All of this also has me thinking of what we owe to each other. This is also the title of a book about ethics by T. M. Scanlon. If you’re a fan of “The Good Place” on NBC, you might have heard the ethics professor, Chidi, refer to this book from time to time. Scanlon’s book is about fairness and responsibility within the social contract we have. The responsibility we owe each other in this time is kind of a paradox: we show our commitment to one another by staying away from one another. We show concern by practicing isolation. By engaging in social distancing, we show how we care for the least among us: the most vulnerable who have underlying health conditions, the elderly who may not be as strong, and the poorest who don’t have access to health care. But the danger isn’t just for these parts of society. It touches all of us, or it will in time.

In describing his idea of the social contract, John Rawls imagined what he called a “veil of ignorance.” It works like this: Think about creating a just and equitable society for everyone.

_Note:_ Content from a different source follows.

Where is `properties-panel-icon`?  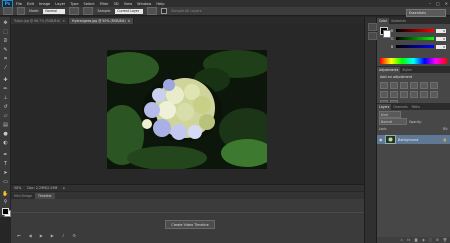
properties-panel-icon is located at coordinates (372, 36). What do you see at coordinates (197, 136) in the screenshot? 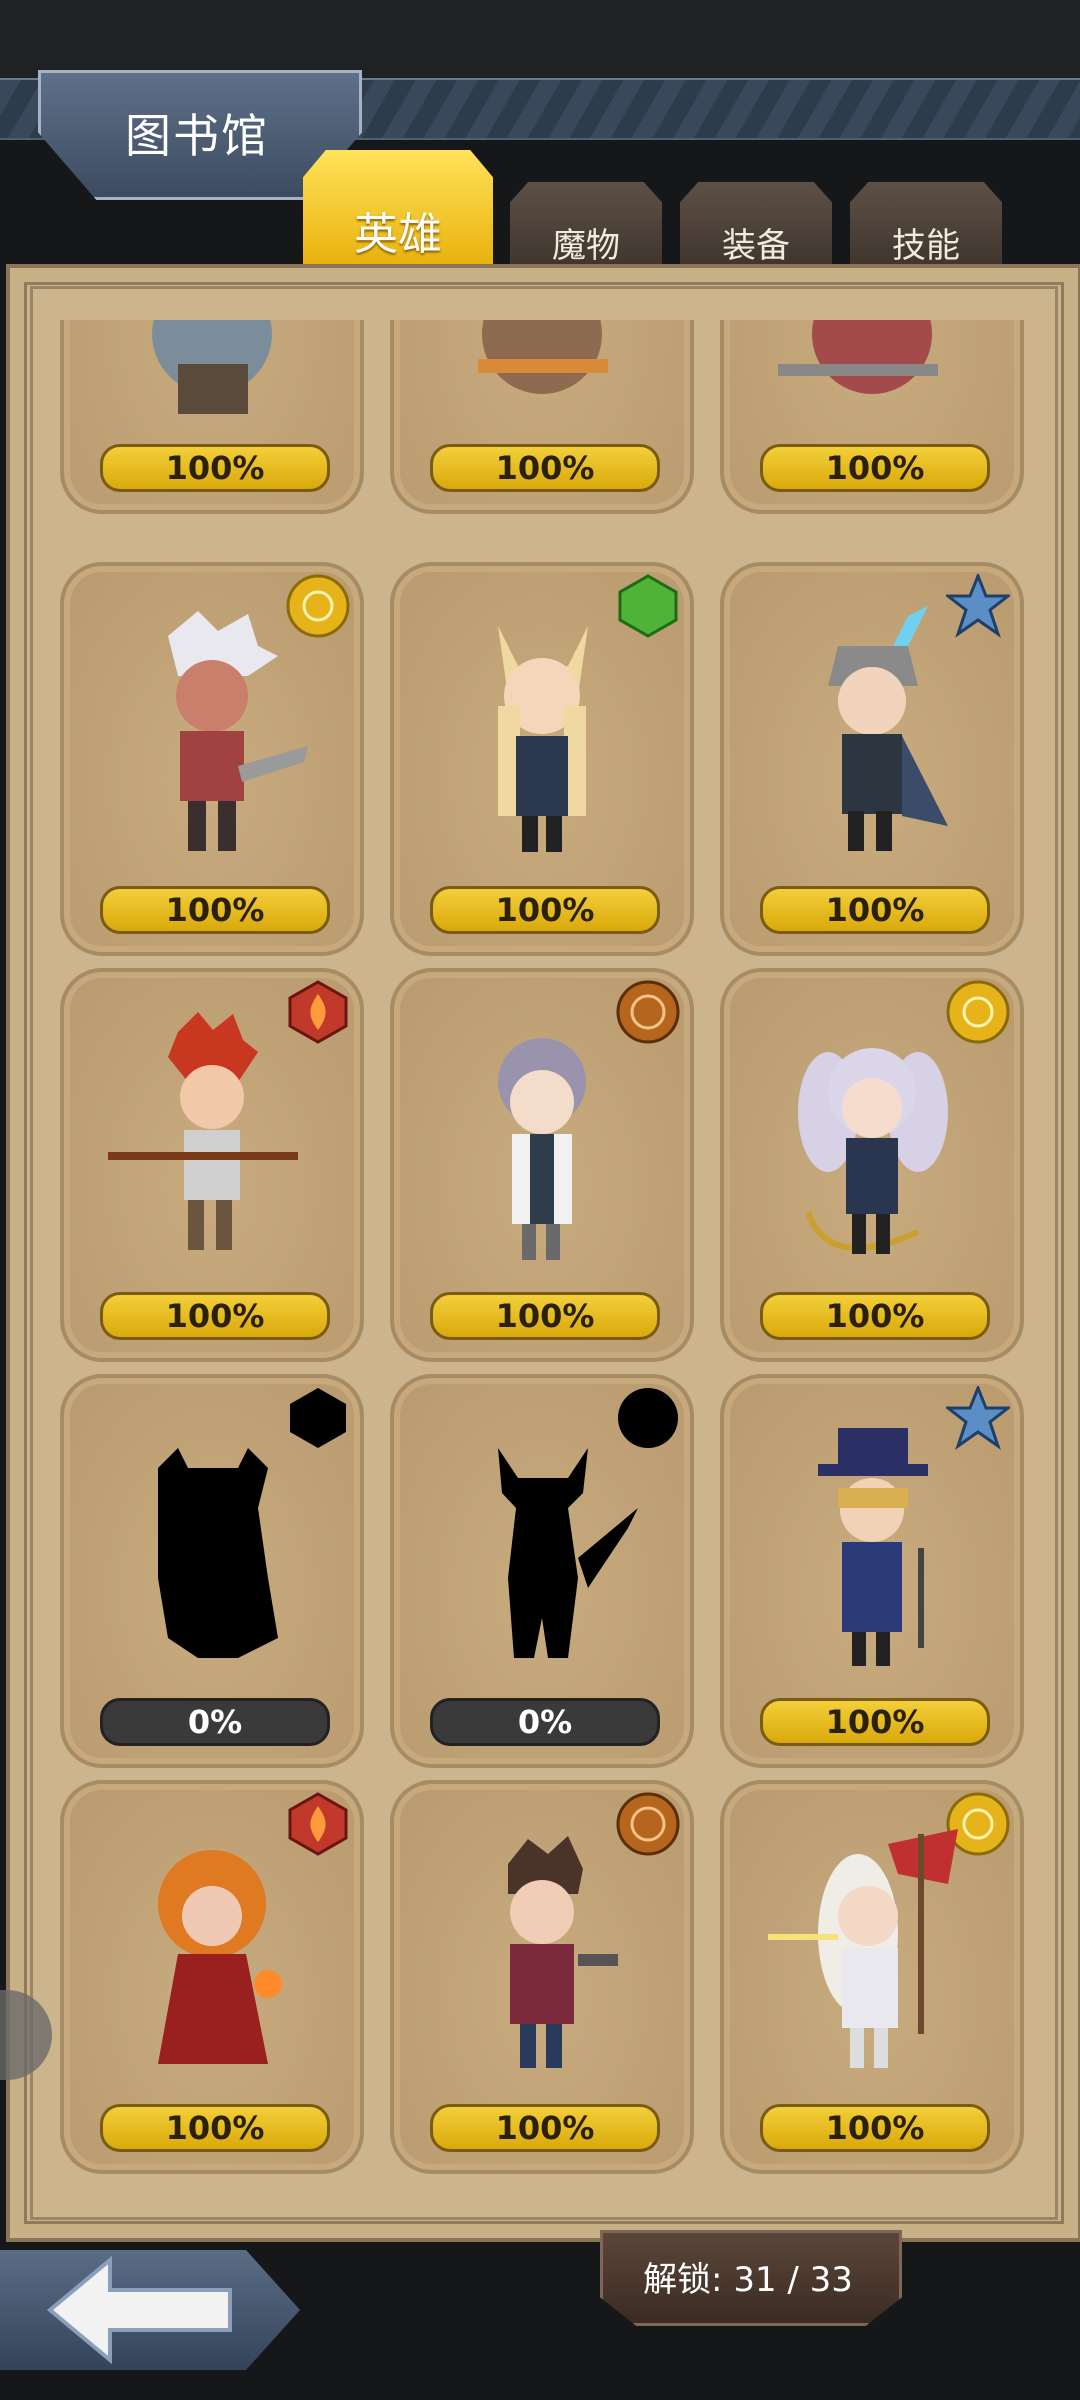
I see `page-title: 图书馆` at bounding box center [197, 136].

What would make the society fair for you and everyone else? Although you could never eliminate all of your personal biases and prejudices, you should consciously try to eliminate or minimize as many of them as possible. To do this, Rawls suggests that you imagine yourself in what he calls “the original position” behind a veil of ignorance. Behind this veil, you don’t know anything about yourself, your abilities/disabilities, or what money and resources you have. You don’t know your own sex, race, or country of origin. Behind such a veil of ignorance, we start with the same set of attributes: we are all rational, free, and morally equal beings. We all have the same opportunity to rise or fall equally. Rawls and Immanuel Kant and the Bible have this ethos in common: that we should treat everyone as we would want to be treated. It’s not a radical idea, but it is not radically practiced in everyday life.

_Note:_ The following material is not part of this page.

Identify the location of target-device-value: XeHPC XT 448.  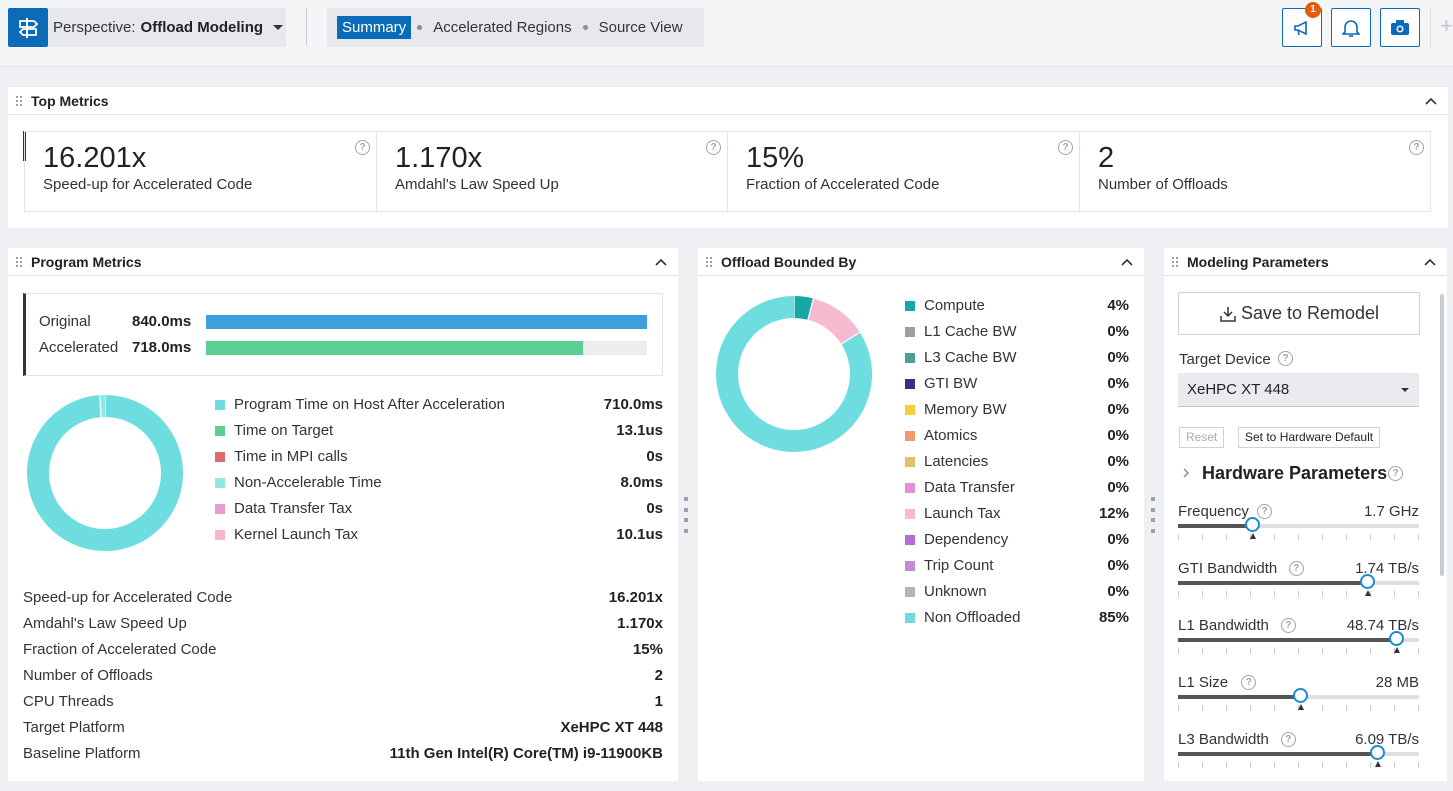
(1238, 390).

This is the unique position we find ourselves in. We have to remember now that every choice we make now has a real consequence, and every choice is an opportunity to show the better angels of our nature. The virus that courses among us is no respecter of persons. Movie stars, elite athletes, and politicians are as at-risk as the common man, as at-risk as you and me. How we deal with this moving forward will show our commitment to fairness and equity. This is another sign of the times: in a nation that likes to see ourselves in individual terms, our collective vulnerability is on full display, and like it or not, we depend on each other now to find our way through.

Later today, I expect I’ll make a wish and blow out some candles. Although it is a superstition to keep the wish secret, I’m going to risk it and share that my wish is for all of us to think of each other before or at least equally with ourselves. God Bless America.